Combined gossypol and zoledronic acid treatment results in synergistic induction of cell death and regulates angiogenic molecules in ovarian cancer cells

Atmaca H., Gorumlu G., Karaca B., Degirmenci M., Tunali D., Cirak Y., ...More

EUROPEAN CYTOKINE NETWORK, vol.20, no.3, pp.121-130, 2009 (SCI-Expanded) identifier identifier identifier

  • Publication Type: Article / Article
  • Volume: 20 Issue: 3
  • Publication Date: 2009
  • Doi Number: 10.1684/ecn.2009.0159
  • Journal Indexes: Science Citation Index Expanded (SCI-EXPANDED), Scopus
  • Page Numbers: pp.121-130
  • Çanakkale Onsekiz Mart University Affiliated: No


In the present study, we aimed to evaluate the possible synergistic, cytotoxic effects of combination treatment of gossypol and zoledronic acid, in human ovarian cancer cell lines, OVCAR-3 and MDAH-2774, and to elucidate the role of this novel combination treatment on angiogenesis-related molecules in ovarian cancer. The XTT cell viability assay was used for showing cytotoxicity. Both DNA fragmentation by ELISA assay and caspase 3/7 activity measurement were used for demonstrating apoptosis.
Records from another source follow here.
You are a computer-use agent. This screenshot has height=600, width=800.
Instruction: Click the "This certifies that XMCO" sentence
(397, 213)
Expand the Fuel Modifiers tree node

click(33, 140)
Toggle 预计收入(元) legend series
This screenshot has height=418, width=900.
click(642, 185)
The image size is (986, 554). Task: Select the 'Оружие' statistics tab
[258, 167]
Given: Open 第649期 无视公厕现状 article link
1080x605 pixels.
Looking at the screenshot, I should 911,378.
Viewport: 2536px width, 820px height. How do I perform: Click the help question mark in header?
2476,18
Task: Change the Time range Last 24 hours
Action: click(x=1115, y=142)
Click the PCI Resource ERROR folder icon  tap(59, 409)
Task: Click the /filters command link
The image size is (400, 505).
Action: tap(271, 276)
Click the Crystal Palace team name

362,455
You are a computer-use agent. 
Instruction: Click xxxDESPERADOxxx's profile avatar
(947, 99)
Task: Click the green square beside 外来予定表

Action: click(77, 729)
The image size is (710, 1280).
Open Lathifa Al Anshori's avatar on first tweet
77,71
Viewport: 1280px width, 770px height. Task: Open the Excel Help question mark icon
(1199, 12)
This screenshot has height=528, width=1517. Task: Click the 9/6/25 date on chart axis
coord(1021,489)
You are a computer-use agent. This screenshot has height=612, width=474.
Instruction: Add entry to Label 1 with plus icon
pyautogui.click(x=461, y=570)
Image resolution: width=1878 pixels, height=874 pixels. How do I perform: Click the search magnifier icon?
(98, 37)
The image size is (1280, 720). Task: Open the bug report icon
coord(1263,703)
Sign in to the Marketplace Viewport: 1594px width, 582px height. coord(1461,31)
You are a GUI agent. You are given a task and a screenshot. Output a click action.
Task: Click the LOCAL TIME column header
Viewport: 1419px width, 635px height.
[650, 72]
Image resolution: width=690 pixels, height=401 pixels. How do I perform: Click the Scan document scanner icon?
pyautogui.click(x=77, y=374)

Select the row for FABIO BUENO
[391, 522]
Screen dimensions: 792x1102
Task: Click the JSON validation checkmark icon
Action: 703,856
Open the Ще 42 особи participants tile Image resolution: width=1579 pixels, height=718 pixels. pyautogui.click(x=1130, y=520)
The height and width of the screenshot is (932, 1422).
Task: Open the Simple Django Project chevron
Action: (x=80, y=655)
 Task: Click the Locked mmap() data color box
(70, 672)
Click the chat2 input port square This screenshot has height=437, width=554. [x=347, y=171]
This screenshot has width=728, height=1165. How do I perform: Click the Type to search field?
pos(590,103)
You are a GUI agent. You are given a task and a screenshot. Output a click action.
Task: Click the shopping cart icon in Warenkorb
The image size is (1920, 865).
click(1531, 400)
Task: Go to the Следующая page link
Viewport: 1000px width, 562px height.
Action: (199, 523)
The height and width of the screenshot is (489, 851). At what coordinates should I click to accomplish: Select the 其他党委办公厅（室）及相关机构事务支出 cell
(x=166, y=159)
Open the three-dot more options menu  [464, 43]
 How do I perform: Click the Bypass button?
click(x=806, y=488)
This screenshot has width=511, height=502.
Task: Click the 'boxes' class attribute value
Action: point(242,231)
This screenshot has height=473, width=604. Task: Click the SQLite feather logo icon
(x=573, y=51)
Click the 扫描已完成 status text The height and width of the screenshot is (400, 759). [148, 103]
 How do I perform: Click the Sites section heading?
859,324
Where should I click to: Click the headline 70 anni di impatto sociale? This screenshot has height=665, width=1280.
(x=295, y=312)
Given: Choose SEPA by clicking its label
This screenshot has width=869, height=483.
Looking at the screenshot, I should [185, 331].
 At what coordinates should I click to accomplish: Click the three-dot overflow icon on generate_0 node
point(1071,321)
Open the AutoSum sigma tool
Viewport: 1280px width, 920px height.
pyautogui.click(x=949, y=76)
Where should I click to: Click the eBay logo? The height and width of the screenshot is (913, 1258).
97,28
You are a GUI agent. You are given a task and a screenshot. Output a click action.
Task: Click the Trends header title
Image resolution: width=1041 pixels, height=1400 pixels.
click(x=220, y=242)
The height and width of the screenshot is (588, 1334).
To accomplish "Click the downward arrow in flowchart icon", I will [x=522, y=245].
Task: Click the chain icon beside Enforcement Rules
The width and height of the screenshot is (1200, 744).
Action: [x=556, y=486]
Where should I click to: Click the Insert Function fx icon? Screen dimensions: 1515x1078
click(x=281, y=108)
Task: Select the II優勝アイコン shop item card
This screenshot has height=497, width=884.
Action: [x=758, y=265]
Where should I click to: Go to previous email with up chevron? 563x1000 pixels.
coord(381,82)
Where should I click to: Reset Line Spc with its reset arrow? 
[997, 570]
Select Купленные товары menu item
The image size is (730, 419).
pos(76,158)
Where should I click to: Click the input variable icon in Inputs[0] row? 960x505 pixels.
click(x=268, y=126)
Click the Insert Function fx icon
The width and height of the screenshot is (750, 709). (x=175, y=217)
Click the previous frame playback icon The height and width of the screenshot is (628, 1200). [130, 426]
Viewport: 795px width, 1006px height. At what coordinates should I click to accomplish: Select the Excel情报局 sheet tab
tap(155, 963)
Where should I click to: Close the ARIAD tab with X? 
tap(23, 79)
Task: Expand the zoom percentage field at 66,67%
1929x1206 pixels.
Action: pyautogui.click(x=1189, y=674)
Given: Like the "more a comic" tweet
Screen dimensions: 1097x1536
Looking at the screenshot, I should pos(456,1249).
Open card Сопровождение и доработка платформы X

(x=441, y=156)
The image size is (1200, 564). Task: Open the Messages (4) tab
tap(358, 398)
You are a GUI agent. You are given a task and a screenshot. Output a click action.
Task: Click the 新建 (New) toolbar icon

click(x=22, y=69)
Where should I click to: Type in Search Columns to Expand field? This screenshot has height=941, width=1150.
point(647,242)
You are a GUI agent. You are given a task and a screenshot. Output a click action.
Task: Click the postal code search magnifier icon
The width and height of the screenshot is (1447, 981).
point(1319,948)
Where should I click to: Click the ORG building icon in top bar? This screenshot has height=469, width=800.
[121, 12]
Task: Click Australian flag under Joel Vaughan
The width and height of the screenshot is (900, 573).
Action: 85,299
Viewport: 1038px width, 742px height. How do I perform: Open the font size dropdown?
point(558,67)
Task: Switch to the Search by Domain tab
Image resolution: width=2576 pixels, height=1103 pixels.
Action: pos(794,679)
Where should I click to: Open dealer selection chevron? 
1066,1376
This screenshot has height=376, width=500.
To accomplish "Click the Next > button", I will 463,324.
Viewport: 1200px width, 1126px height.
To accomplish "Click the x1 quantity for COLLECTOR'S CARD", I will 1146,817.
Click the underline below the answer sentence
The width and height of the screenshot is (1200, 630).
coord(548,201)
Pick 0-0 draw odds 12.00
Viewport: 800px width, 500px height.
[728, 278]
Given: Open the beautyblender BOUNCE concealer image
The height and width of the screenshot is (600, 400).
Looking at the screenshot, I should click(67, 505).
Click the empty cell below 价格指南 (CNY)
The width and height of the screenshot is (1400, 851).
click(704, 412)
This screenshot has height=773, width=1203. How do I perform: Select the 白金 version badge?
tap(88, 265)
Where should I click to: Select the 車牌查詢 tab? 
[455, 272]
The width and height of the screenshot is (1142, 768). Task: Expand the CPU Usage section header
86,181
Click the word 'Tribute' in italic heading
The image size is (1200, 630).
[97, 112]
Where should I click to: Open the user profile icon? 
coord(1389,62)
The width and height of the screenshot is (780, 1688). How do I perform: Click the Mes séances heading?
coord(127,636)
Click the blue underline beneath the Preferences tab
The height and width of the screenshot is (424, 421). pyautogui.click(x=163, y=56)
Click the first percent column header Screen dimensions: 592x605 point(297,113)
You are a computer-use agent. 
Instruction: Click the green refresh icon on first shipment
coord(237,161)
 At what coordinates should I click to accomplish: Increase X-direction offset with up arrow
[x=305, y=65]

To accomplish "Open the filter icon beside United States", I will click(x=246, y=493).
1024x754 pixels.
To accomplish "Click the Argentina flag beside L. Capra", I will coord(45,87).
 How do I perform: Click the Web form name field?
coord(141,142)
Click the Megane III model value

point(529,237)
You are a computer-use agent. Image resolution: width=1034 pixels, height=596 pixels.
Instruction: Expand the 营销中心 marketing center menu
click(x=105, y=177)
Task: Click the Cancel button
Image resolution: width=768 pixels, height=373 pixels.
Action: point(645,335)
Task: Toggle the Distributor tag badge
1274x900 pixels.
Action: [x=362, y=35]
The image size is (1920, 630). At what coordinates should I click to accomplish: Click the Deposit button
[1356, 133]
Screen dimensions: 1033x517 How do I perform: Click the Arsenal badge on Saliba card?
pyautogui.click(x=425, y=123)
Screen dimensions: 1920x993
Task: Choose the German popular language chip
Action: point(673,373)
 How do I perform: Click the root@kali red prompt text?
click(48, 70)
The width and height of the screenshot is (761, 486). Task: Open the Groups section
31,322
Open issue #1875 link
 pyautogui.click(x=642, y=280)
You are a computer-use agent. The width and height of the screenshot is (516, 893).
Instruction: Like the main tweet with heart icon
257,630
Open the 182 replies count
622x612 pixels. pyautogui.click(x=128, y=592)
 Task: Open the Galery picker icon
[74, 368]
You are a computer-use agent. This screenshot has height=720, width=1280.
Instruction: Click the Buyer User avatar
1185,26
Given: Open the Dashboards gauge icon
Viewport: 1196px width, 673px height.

To elucidate the angiogenic molecules affected by combination treatment, mRNA levels of angiogenic molecules were measured using the Human Angiogenesis RT2 Profiler (TM) PCR Array (SuperArray, Frederick, MD) in ovarian cancer cell lines, OVCAR-3 and MDAH-2774. The combined treatment resulted in significant, synergistic cytotoxicity, and induced apoptosis. This effect was observed to happen in a dose- and time-dependent manner. Moreover, the combination treatment of 10 mu M gossypol and 5 mu M zoledronic acid resulted in significant down-regulation (>= thee-fold) in mRNA levels of some pivotal angiogenic molecules in OVCAR-3 and MDAH-2774 cells as compared to the untreated control. However, this effect was different in the two ovarian cancer cell lines observed. Gossypol, in combination with zoledronic acid, may provide a rational treatment option for ovarian cancer, not only by direct inhibition of cell proliferation, but also inhibition of angiogenesis-related molecules.